In Africa, all I need to do is get a couple of bad ass cheiftains to sit underneath a tree without killing each other and sharing with them my business plan which probably sounds like this something you probably read at the back of a chewing gum wrapper, “Hey instead you people trying to hack me into a thousand pieces, let’s make money man! What do you all say?” – even if all fails, what is to stop me from declaring my own sovereign state by setting up my private army – my point is you need to focus on the cogent and disregard what I can only term as distractions – as when you boil it all down to crud –  business really comes right down to only one consideration – return on investment. Everything else is negotiable.

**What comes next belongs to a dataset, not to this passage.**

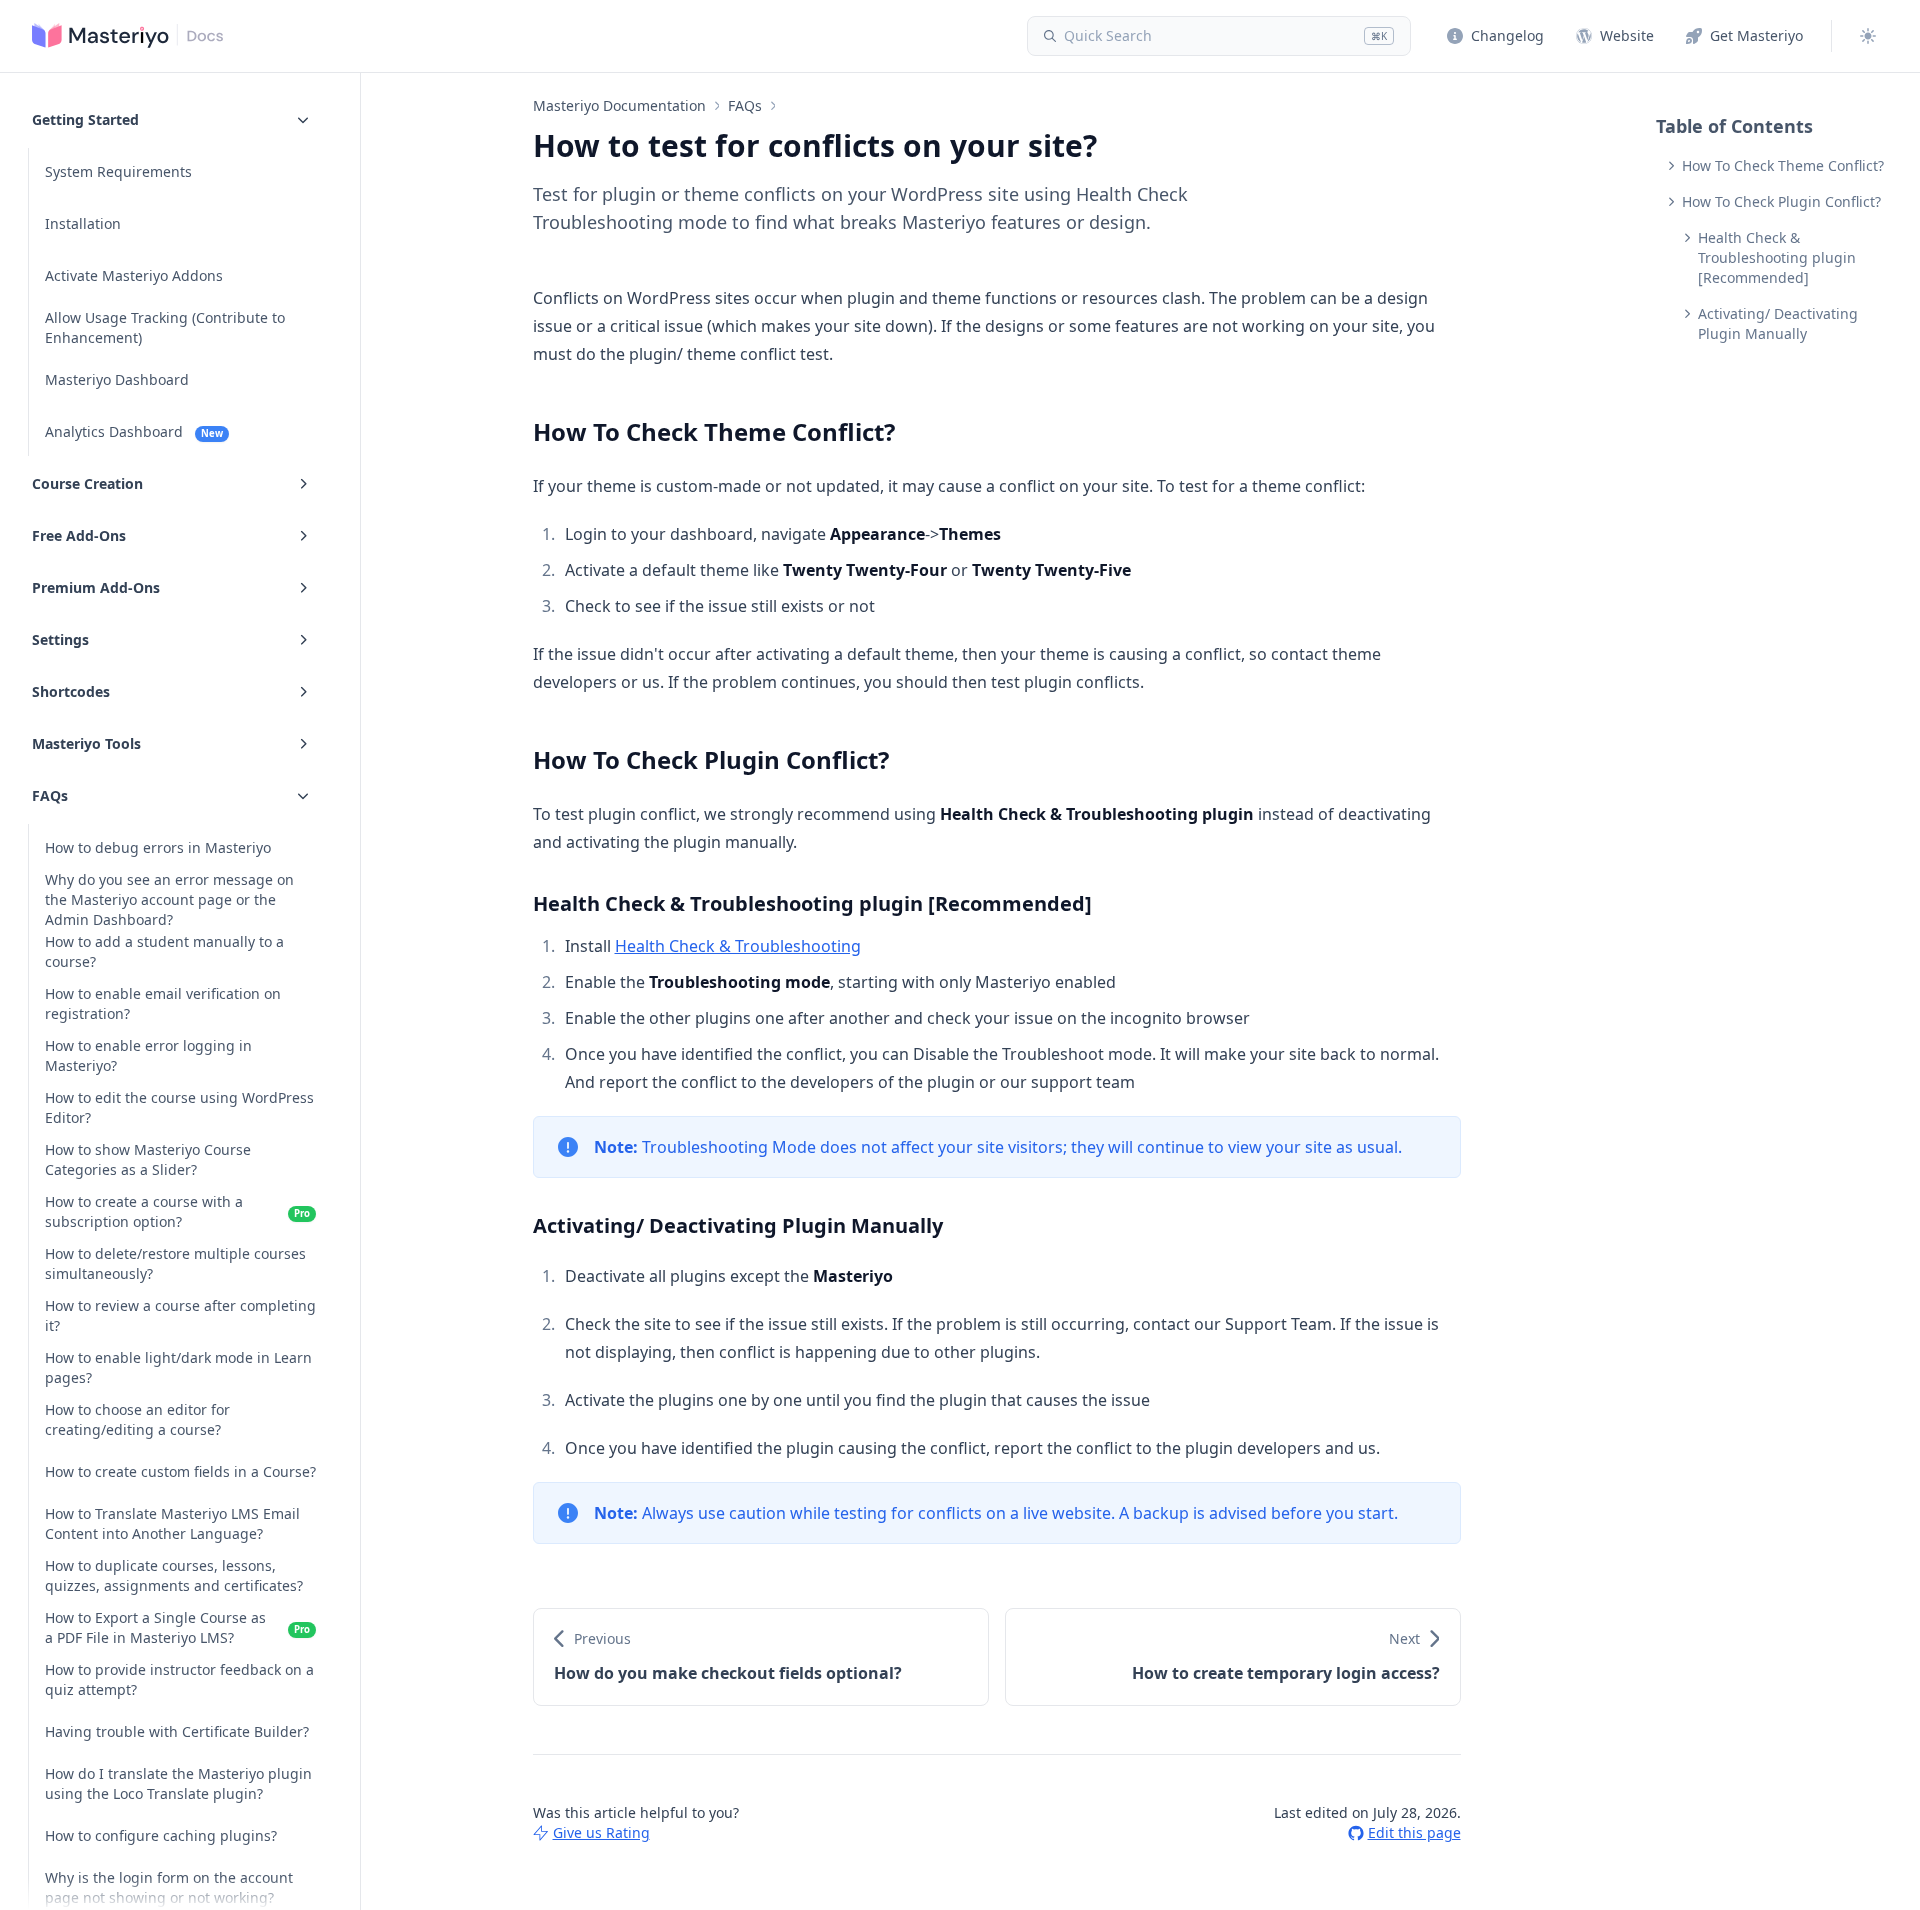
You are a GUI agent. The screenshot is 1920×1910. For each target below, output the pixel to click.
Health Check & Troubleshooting (738, 946)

Understand this! What I am trying to say is your chances of discovering El Dorado in a country where people regularly try to kill, kidnap or put you in the ICU will ALWAYS be dramatically higher, as compared to let’s say, if you decide to do the same in a bubble wrapped society like Singapore – as in those countries where foreign investors dare not tread – you have very few competitors and since everything is up in the air or in a state of anarchy, that by itself gives you so much room for improvisation that it can only confer a competitive advantage that you can NEVER ever get anywhere else – least of all a place like Singapore – where if you just step out of line a bit, you’re toast lah. Besides Temasek controls everything under the sun, so what scope of improvisation are you talking about – did you know that in Africa or in certain places where businessmen don’t even dare to go in South America, you can even set up your own currency and bank. I bet you didn’t know that – to me the entry cost for doing business in countries that is so fucked up that not even General Electric or Temasek wants to touch it with a barge pole is so compelling that you have to be either stupid or so incredibly scared of your own shadow just to dismiss the merit of the proposition on the trivial basis that you may get shot – just because you make a few enemies in business who may decide to put out a contract on you. 

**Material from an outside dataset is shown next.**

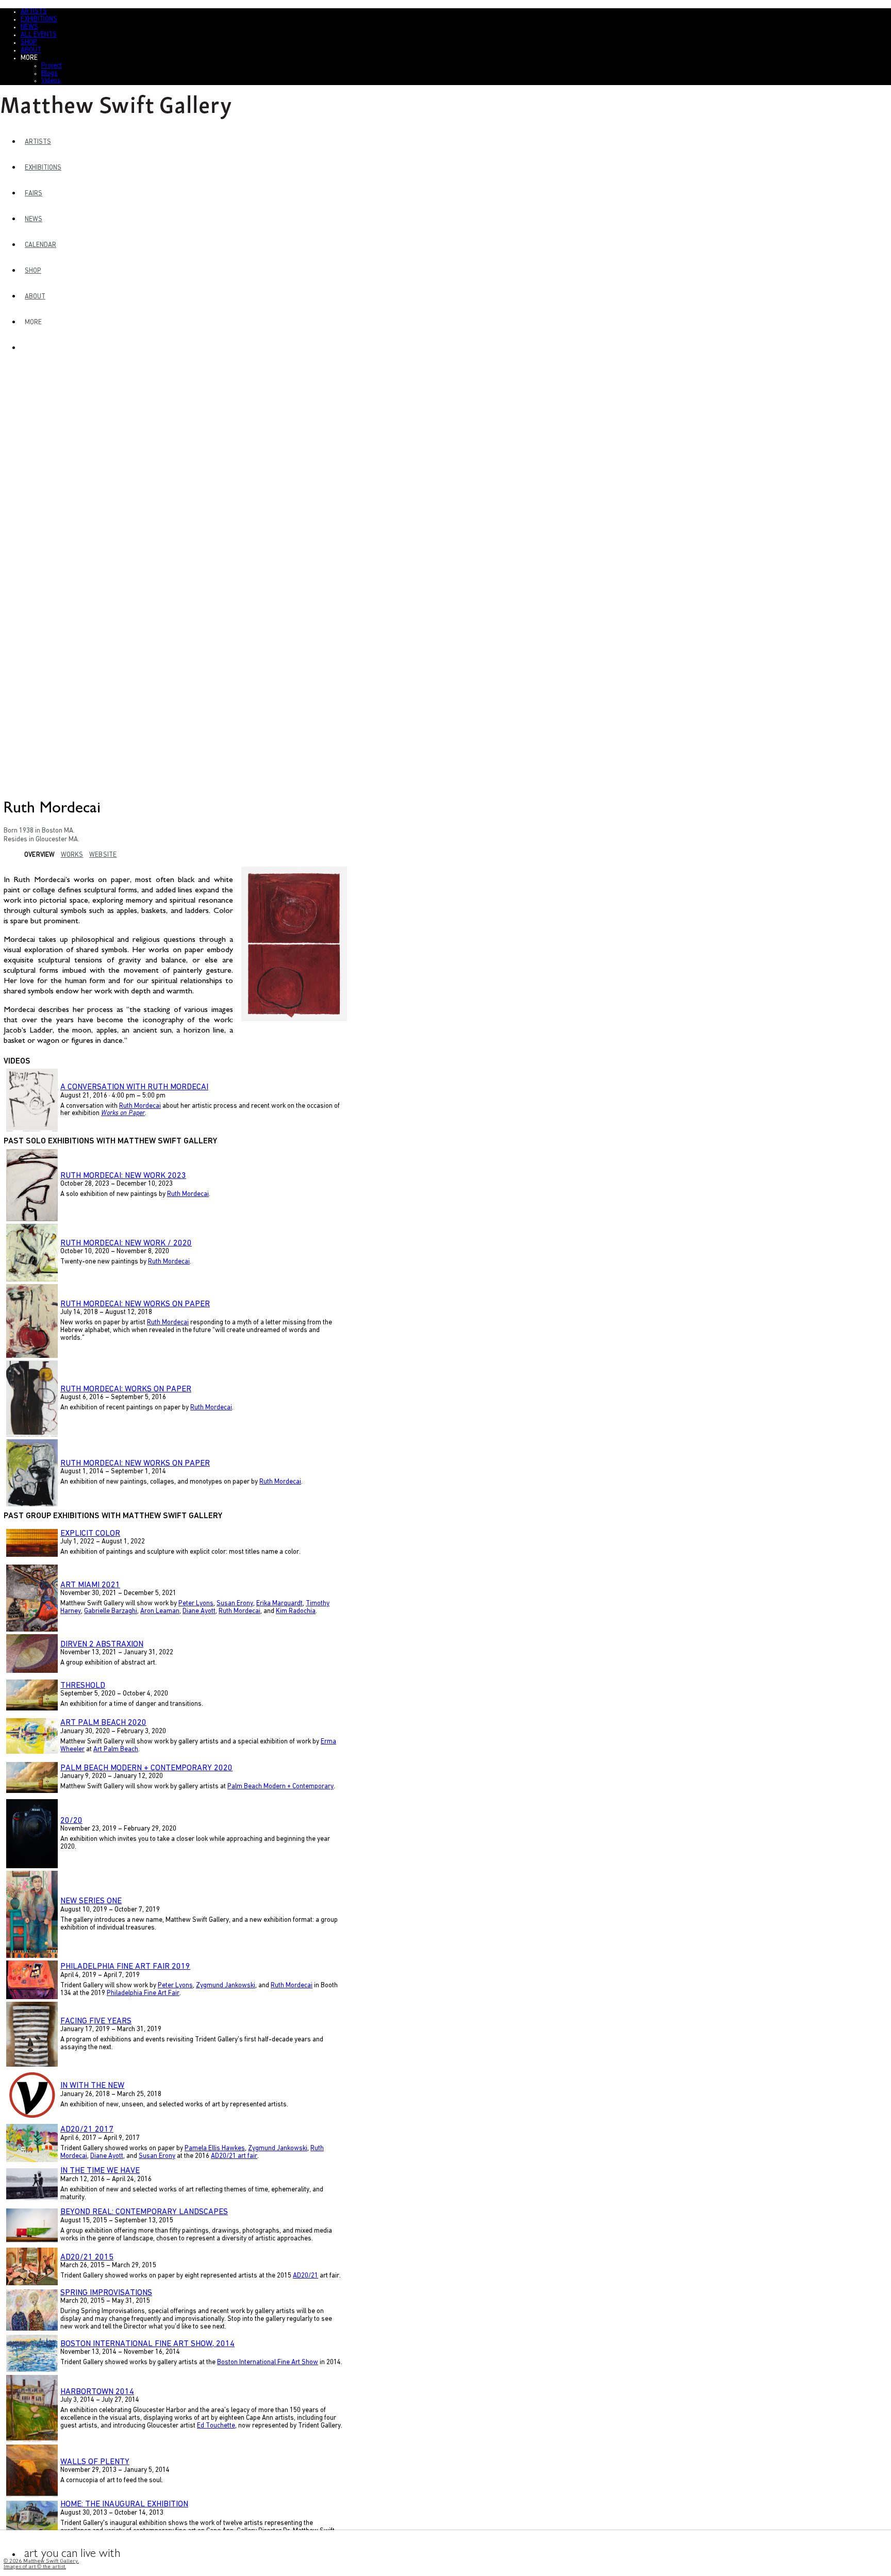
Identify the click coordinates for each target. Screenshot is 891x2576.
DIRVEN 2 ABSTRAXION (101, 1644)
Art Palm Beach (115, 1749)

So don’t buy into the propaganda that Singapore is a safe country. Or for that matter, you should only turn the wheel of life in Disneyland – after all how safe can you be, if you have to work like a Duracell rabbit 24/7 and the cost of living keeps chipping away at your pay check? How safe is it for that matter if you can’t even afford to get sick as the cost of healthcare is so prohibitively high? How safe can you really be, if you have to pay ten times for a van or car even before you start turning a profit on your enterprise? How secure can you be, if the cost of renting business premises is so bloody high that it even requires to be a millionaire even before you start materializing your first million? – the way I see it, your chances of dying of a heart attack, insomnia and high blood pressure presents far greater risk than getting shot in a traffic light in a country where the crime levels seem to be high.

I hope you are all internally persuaded now that all this talk about Singapore being a safe and secure place is illusionary.

Trust your hopes, not your fears. Life is too short to do otherwise. The ancients were right, where there is adversity, there is always loads of opportunity.”